このあともシンプルながらカッコイイ曲が続くわけなんですが、とにかく僕にとってはこの1~5曲目までの流れがもう最高で、これだけでどんぶり飯3杯は軽くいけてしまうわけです。

 

The Alarmは英国ウェールズ出身の4人組でデビュー当初はU2のライブでのオープニングアクトなども勤めていました。まあこのサウンドを聴けばそれもわかりますねー。アルバムのライナーノーツには「全盛期のThe Whoを彷彿とさせる」と書いてあったので、The Who「Who’s Next」を聴いてみたものの今ひとつピンとこなかったというのは、今のThe Who命! な僕からは想像できませんが(笑)。

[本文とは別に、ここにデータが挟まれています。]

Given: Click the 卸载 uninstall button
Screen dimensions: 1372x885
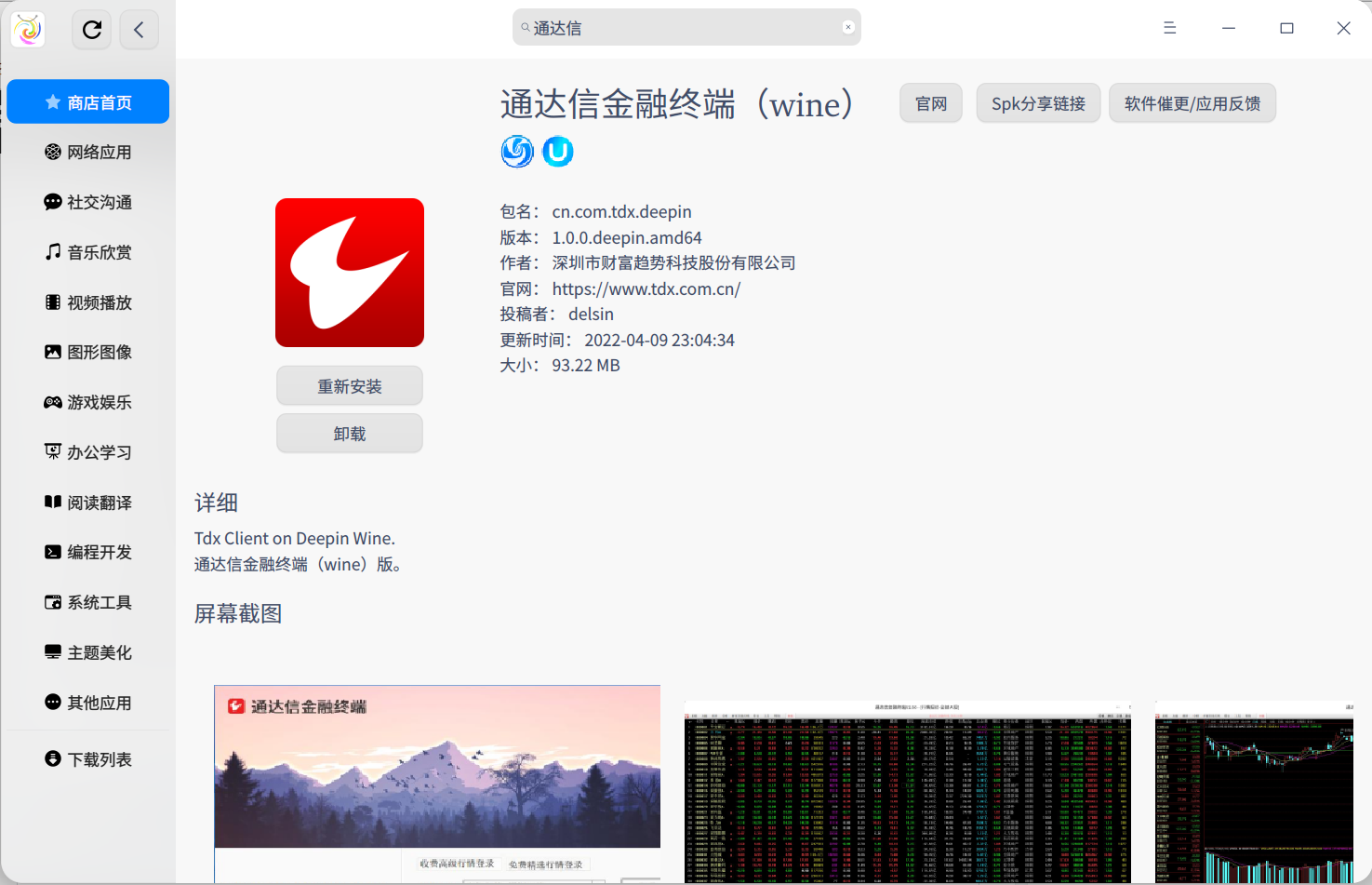Looking at the screenshot, I should point(349,433).
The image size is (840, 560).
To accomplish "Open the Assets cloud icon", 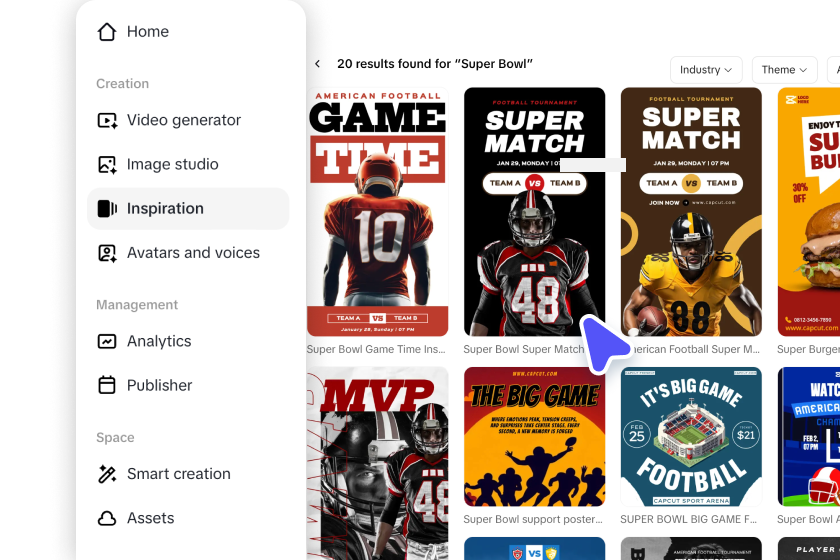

また当時やっぱり好きだった日本のバンド、エコーズ(すっかり作家となった辻仁成のバンドです)がこのThe Alarmの影響を受けまくっていて、「お、パクッたな」と思える曲だけでなく、ちょっとカウボーイ入ったファッションもそのままだったのも今思うと微笑ましいですね。

 

来日公演にも2回ぐらい行ったなあ。当時は今のようなオールスタンディングの会場なんてなくって、渋谷公会堂だったのかな? 当然座席がきちんと並んでいる会場でオーディエンスもみんな立っているものの、みんな自分の席の場所で聴いているわけで、M・ピータースが「みんなもっとアグレッシブにいこうぜ!」みたいなジェスチャーをしても、だからといってステージにみんなで詰め寄るみたいなことをしなかったのが妙に印象的でした。そんな中、M・ピータースが着ていた赤いシャツを手に巻いて腕をぐるぐる回していたのを今でも憶えています。

大学に入ってから組んだバンドでも何曲かコピーしました。U2に比べてややキーが低めで歌いやすかったので僕としてはもっとやりたかったんですが、ギターの先輩からは「簡単すぎてつまらない」というクレームが出てそのままとなってしまいました(笑)。

 

続く2ndアルバム『Strength』が出たのは1stから1年後、高校2年の頃だったでしょうか。それまではもちろんBritish New Waveとして括られることが多かったんですが、そんな中にもそこはかとなくアメリカンロックのテイストを感じることはしばしばありました。ただ2ndアルバムはあまりにもそのテイストが強すぎて、正直僕たちは「ブライアン・アダムスか!?」と、その戸惑いを隠せませんでした。でもそんな中にも名曲「Spirit Of ’76」が収められていたのは救いのひとつでしたが。

さらにその後出た3rdアルバム『Eye Of The Hurricane』では妙に落ち着いてしまっていて、たしかシングルカットされた「Rain In The Summertime」ではアレンジがちょっとエレクトリックに寄っていたこともあって、どうにも当時の僕たちの感覚に馴染むことが出来ませんでした。今聴いてみると決して悪くないんですが、やっぱり当時としては1stアルバムのかっこよさに心酔していたんでしょうね。

 

と、まあ取り止めもなく書いてしまいましたが、とにかくこの1stアルバムはシンプルかつダイナミックなロックサウンドとしてはひとつの頂点を極めているといっても過言ではないと思います。なんていうか、たぶん60歳になったとしてもこのアルバムを聴けば、その圧倒的な昂揚感と一緒にコーラスを歌わずにいられないんだろうな と思わせるような、本当に本当に最高なアルバムです。